Claro, hacía bastante tiempo que Bowie había dejado Beckenham por entonces y probablemente no recordara a Tony. Es difícil situarlo con exactitud, pero para el momento en que Tony rompía la ventana de la cocina, acaso Bowie estuviera albergado en el hotel Pierre de Nueva York. Un monstruo del rock. Había alquilado dos habitaciones, a 700 dólares la semana: una donde vivir, otra transformada en un estudio improvisado donde se recluía para hacer películas sobre sí mismo, construyendo modelos a escala del escenario para su próxima gira, pesadilla-del-apocalipsis, de Diamond Dogs.
“Es increíble”, dice Bowie inclinándose hacia adelante sobre el sofá del estudio de grabación neoyorquino donde estamos charlando. “De veras guardo un sinfín de cosas, y el otro día me encontré con esta película, es tan extraña.
“John Lennon estaba allí en aquel momento y de vez en cuando la cámara lo registra al fondo, sentado con su guitarra, tocando los éxitos del momento y diciendo: ‘¿Qué mierda estás haciendo tú, Bowie? Es tan negativo tu material. Toda esta mierda mutante de Diamond Dogs. Ja’.
“Yo amaba a John. Me acuerdo de preguntarle una vez qué pensaba del glam rock y me dijo: –Bowie adopta un convincente acento de Liverpool– ‘Es solo maldito rock and roll con lápiz de labios’. Lo cual era muy sucinto, pero no del todo preciso”.

(DATOS DE ORIGEN)
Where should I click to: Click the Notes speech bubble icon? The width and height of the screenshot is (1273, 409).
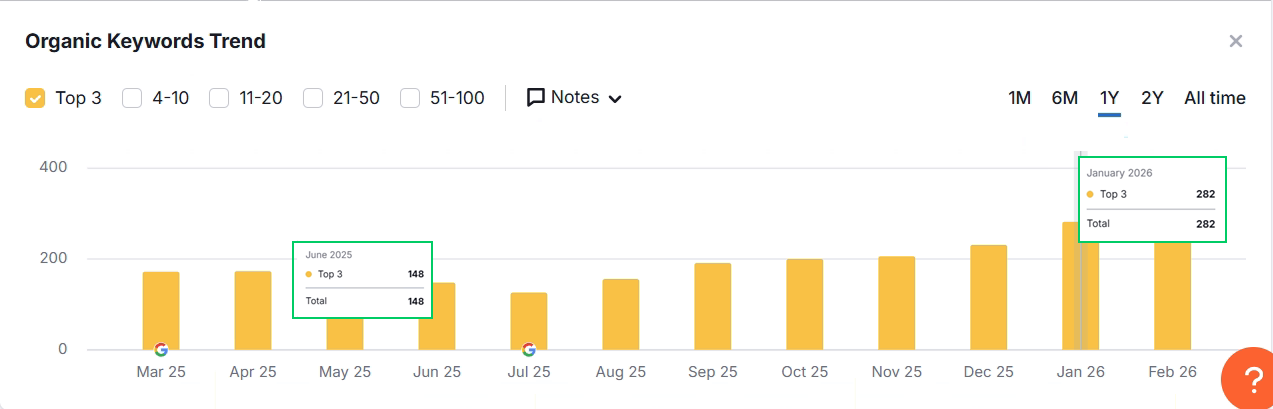coord(536,98)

(OBJETIVO PLANTEADO) Sigue escribiendo el fragmento sobre Bowie y John Lennon a partir de su última frase.

(RESPUESTA)
Bowie se mece hacia atrás riéndose. Ríe sin reparos. Es lo primero que notas en él. Eso y su cercana calidez. No hay indicios de timidez o de reserva, ningún indicio de misterio. Todo lo contrario de hecho: el caluroso apretón de manos, la camaradería del sur de Londres, el aire de candor despreocupado. Al cabo de cinco minutos, todo conspira para hacerte caer en esa gran artimaña social de tener la sensación de haber conocido a Bowie toda la vida.
Es algo inesperado, porque lo que hemos llegado a suponer de Bowie, en su apogeo como estrella de rock, era un mito deliberado. Mejor que nadie, Bowie comprendió el imperativo de ambigüedad y transformación en la música popular, el hecho de que es más difícil acertar si le apuntas a un blanco móvil. En los sesenta, la “autenticidad” había sido el producto más preciado en la música rock, un retroceso a sus raíces, a la forma “pura” del blues. Pero el talento de Bowie estaba en el mestizaje, se apropiaba astutamente de ideas de vanguardia y las popularizaba.
También comprendió el poder del sexo en la música pop. Mick Jagger alardeaba afeminamiento con los Rolling Stones, pero Bowie lo llevó más lejos, elevando el ardor de la ambigüedad sexual hasta un cri de coeur, “Oh You Pretty Things”, cantaba en una de sus canciones más populares, “don’t you know you’re driving your mamas and papas insane”. (2)
Por encima de todo, el desempeño de Bowie en escena estaba consagrado a un despliegue del disfraz, intercambiando una serie de identidades teatrales y estilos musicales que, al tiempo que embelesaba al público, imploraba la pregunta perpetua: ¿quién es exactamente David Bowie?
Este fue el juego que convirtió a Bowie en el artista de rock más consistentemente inventivo de su generación, y en uno de los más exitosos, hasta que en algún momento de mediados de los ochenta perdió fuerza, su toque pareció haberlo abandonado y ya nadie se preocupó demasiado por saber quién era Bowie.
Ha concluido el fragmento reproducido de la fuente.